Bei diesem Streik geht es erneut um Verschlechterungen im Arbeitsrecht. Seit 2019 wurden vier neue Arbeitsgesetze ins Parlament eingebracht, welche die bisher bestehenden 44 ersetzen sollen. Wesentliche Punkte darin sind:
  • Die Arbeitsgesetze gelten jetzt erst ab der doppelten oder gar dreifachen Anzahl an Beschäftigten wie früher, insbes. was den ArbeitnehmerInnenschutz betrifft. So galt z.B. das Fabrikgesetz von 1948 bisher für alle Betriebe mit mehr als 10 Beschäftigten, sofern sie mit Elektrizität versorgt wurden, und für alle mit mehr als 20 Beschäftigen ohne Strom. Seit der Gesetzesnovelle sind es 20 bzw. 40.
  • Die fristlose Entlassung ohne Angabe von Gründen und Zustimmung der Behörden wird für bis zu 300 statt 100 Beschäftigte möglich.
  • Es dürfen mehr LeiharbeiterInnen eingesetzt werden.
  • Einschränkung des Rechts auf gewerkschaftliche Organisation.

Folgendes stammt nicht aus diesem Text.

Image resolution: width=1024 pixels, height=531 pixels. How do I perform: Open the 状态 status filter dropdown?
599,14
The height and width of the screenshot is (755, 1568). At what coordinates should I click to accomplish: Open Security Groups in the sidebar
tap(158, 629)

Seit der Öffnung der indischen Wirtschaft 1980 wurde das Arbeitsrecht Schritt für Schritt verschlechtert. Dieser Prozess beschleunigte sich mit der Weltwirtschaftskrise ab 2007 und nochmals als die Bharatiya Janata Party (Indische Volkspartei) 2014 die Regierung übernahm. Diese offen reaktionäre und rassistische Partei macht heute die Drecksarbeit des Kapitals. Sie formiert sich um die Ideologie des Hindutva. Laut dieser gehört Indien ausschließlich den Hindus und religiöse Minderheiten wie MuslimInnen, Indigene, die „unteren“ Kasten, Frauen und sexuelle Minderheiten sollen Menschen zweiter Klasse sein.

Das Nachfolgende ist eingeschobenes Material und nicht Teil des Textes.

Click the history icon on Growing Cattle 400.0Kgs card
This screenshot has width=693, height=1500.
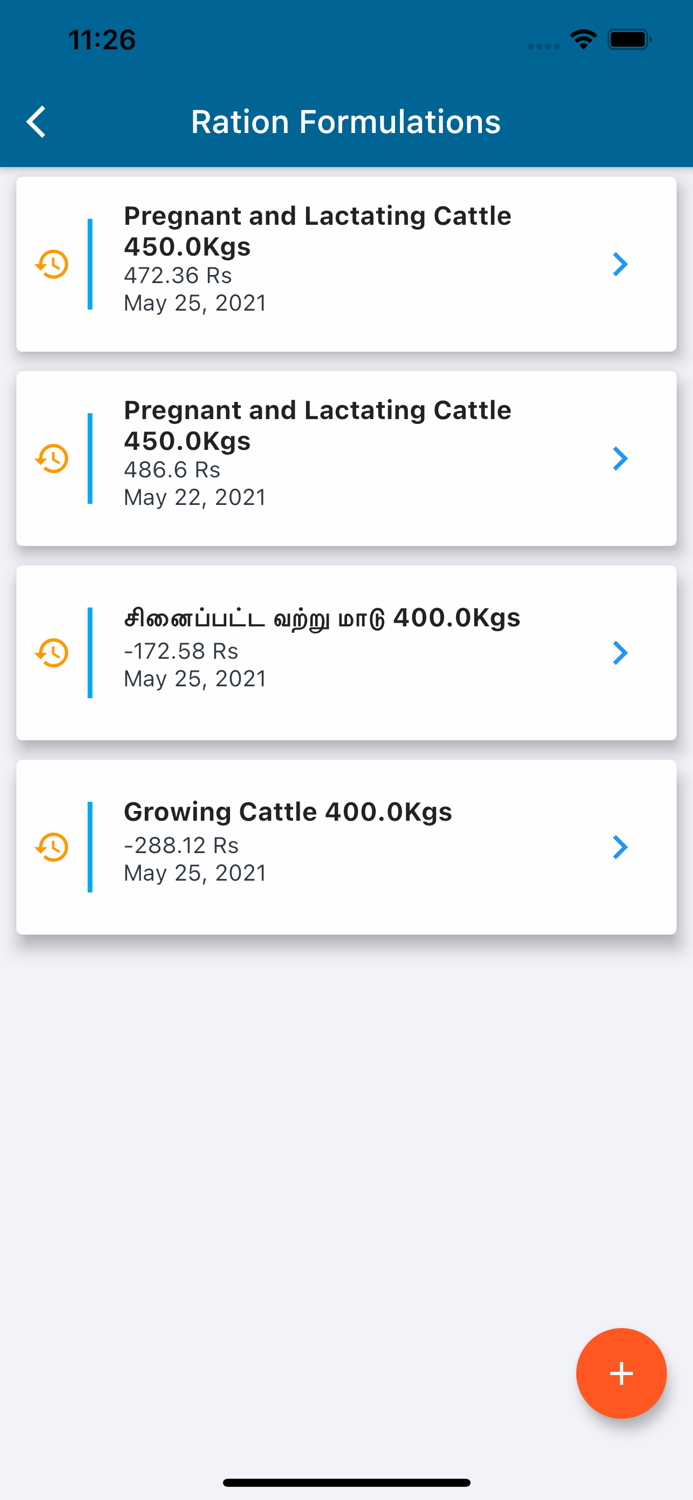point(51,847)
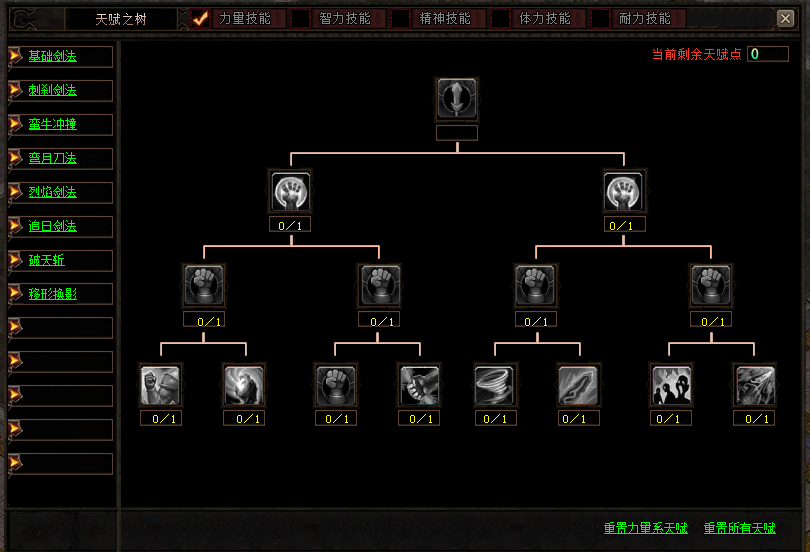Click the sword talent icon at tree top
Viewport: 810px width, 552px height.
pos(457,98)
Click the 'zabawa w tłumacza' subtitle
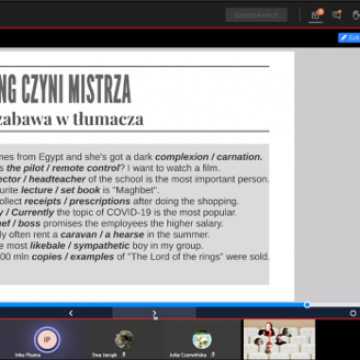360x360 pixels. point(71,119)
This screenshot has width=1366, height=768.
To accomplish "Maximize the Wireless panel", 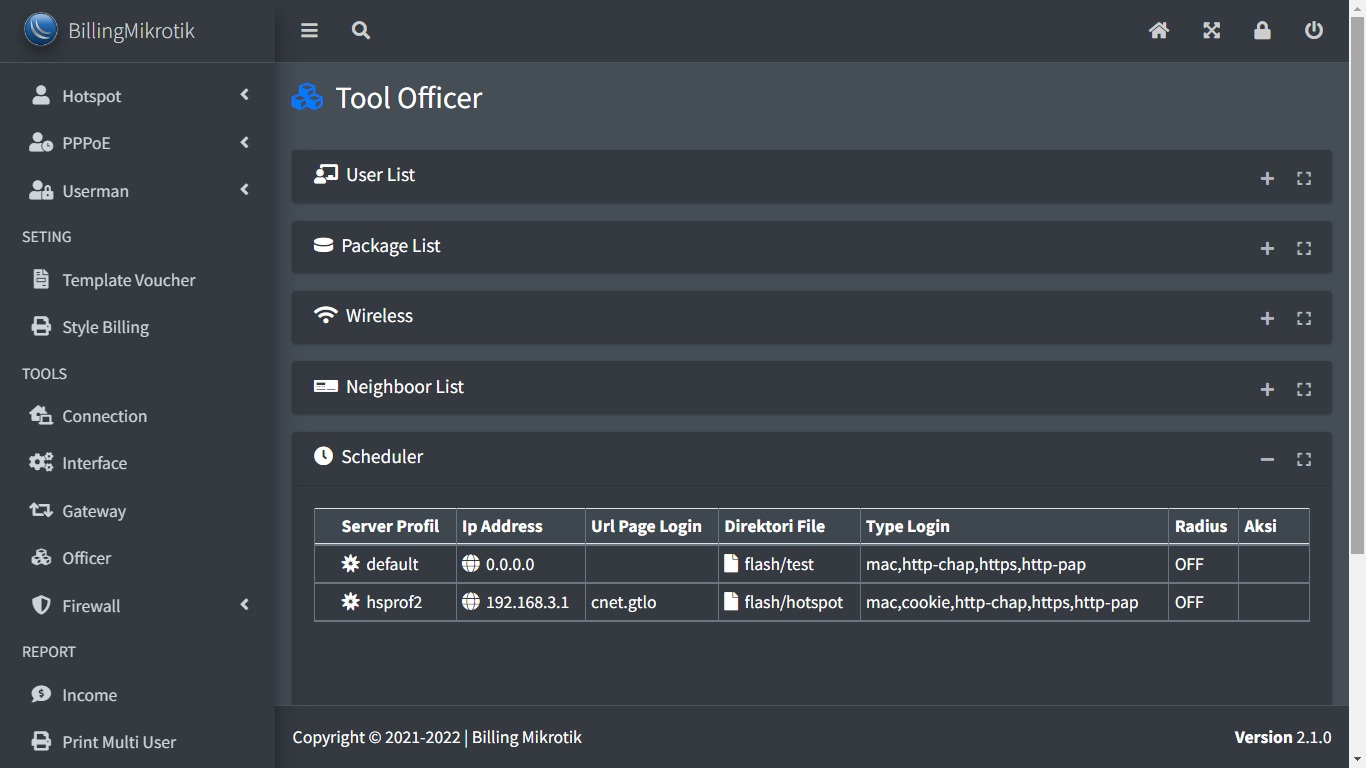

Auf dieser Basis ist es der Bharatiya Janata Party (BJP) gelungen, die Massen ebenso zu spalten, wie es hierzulange RassistInnen aller Couleur mit MigrantInnen und Flüchtlingen taten und mittlerweile mit MuslimInnen tun. Und es passiert, was passieren musste. Infolge der gelungen Spaltung wurden demokratische Rechte eingeschränkt und Proteste brutal niedergeschlagen. In Delhi provozierte die BJP gar Pogrome gegen MuslimInnen und Protestierende.

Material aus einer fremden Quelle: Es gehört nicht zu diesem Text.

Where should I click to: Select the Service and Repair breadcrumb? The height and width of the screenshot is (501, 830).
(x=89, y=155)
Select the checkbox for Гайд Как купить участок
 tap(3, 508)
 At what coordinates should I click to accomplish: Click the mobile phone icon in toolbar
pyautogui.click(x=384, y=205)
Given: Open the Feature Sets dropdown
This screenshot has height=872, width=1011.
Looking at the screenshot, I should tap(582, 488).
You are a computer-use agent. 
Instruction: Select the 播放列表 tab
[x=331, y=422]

Mittlerweile haben die arbeitenden Menschen diese Politik durchschaut und setzen sich, all diese Spaltungen überwindend, gemeinsam gegen die Entrechtung und Überausbeutung am Arbeitsplatz in all ihren Formen, wie z.B. TaglöhnerInnentum oder andere Formen der ausufernden Kontraktarbeit, die weite Teile des Arbeitsmarktes prägen, zur Wehr.

Die vom Weltmarkt und den internationalen Finanzmärkten abhängige indische Wirtschaft kann ihre hohe Profitabilität und das rasante Wirtschaftswachstum nur aufrechterhalten, wenn die Ausbeutung der Arbeitskraft immer weiter gesteigert wird.

Neben der Forderung nach der Rücknahme der neuen Arbeitsgesetze verlangen die Gewerkschaften eine monatliche staatliche Unterstützung von 7.500 Rupien (rund 85 Euro) für alle Familien, die keine Einkommenssteuer zahlen sowie 10 Kilogramm kostenloser Lebensmittel für alle Bedürftigen wie z.B. WanderarbeiterInnen, deren Lage durch die COVID-19-Pandemie noch weiter verschärft wurde. Die logische Fortsetzung dieses Zugangs wäre die Forderung nach einem Mindestlohn.
All das muss erkämpft werden. Und das wird nur gehen, wenn alle Spaltungen entlang ethnischer, religiöser oder Geschlechterlinien überwunden werden. Eintägige Generalstreiks werden dazu nicht reichen. Und die indische ArbeiterInnenklasse wird sich ihre eigene Partei schaffen müssen, die ihre Bedürfnisse und Interessen ohne Wenn und Aber vertritt.